Re: Ideas for v2.1

Paul Slootman (paul@waubel.ahwau.ahold.nl)
Thu, 13 Jun 1996 18:52:12 +0000 (ZOM)


DUPRE Christophe <duprec@jsp.umontreal.ca> wrote:

> On Tue, 11 Jun 1996, Russell Steffen wrote:
>
> > Here's my wishlist for 2.1:
> >
> > 1) Reworking the disk subsystem, so that there is a single top-level
> > driver for all disks, with the lower level drivers (IDE and SCSI)
> > registering each valid disk (maybe each parition) with the top
> > level driver. With this scheme, we can go with a single major
> > device number for the disk subsystem with each partition with
> > it's own minor number. This means we can get rid of the /dev/hd*
> > and /dev/sd*, and replace them with a single set of devices (/dev/disk*?).

> Not really a good idea : Let's say you have IDE and SCSI disks:
> /dev/hda, /dev/hdb, /dev/sda and /dev/sdb
>
> With your system, you'd have:
> /dev/hda -> /dev/diska
> /dev/hdb -> /dev/diskb
> /dev/sda -> /dev/diskc
> /dev/sdb -> /dev/diskd
>
> Now one IDE disk is crashed and you remove it. Thus /dev/hdb no longer
> exists, and you get this mapping:
> /dev/hda -> /dev/diska
> /dev/sda -> /dev/diskb
> /dev/sdc -> /dev/diskc
>
> So now your /etc/fstab will mount the wrong partitions...

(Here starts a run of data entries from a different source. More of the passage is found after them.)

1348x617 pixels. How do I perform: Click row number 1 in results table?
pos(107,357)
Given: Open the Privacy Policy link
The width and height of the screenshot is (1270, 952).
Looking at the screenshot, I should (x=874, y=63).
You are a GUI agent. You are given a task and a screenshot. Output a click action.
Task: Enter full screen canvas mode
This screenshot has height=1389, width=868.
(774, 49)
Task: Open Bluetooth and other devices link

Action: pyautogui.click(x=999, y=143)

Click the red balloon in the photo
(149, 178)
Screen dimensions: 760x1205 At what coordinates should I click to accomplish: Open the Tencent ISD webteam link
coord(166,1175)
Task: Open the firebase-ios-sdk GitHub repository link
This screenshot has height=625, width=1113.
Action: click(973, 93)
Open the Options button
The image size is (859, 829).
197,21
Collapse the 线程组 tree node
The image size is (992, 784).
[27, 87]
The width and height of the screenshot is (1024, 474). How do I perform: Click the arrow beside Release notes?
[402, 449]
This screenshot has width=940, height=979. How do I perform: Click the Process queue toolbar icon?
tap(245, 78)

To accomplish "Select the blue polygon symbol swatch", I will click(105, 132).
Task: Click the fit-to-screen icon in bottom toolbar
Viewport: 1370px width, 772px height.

Actually, that happens now if one of your SCSI disks dies (and it's
not the one with the highest SCSI ID). /dev/sdc then becomes /dev/sdb.
I would much prefer the SCSI disks to be numbered in direct relation
to SCSI ID, such as /dev/sd13 (to indicate disk 3 on adapter 1, for
example). I'm prejudiced with this ever since I clobbered a file system
once because the (external) disk was called differently on system A than
it was on system B :-(

I assume the /dev/sdc in your example was a typo?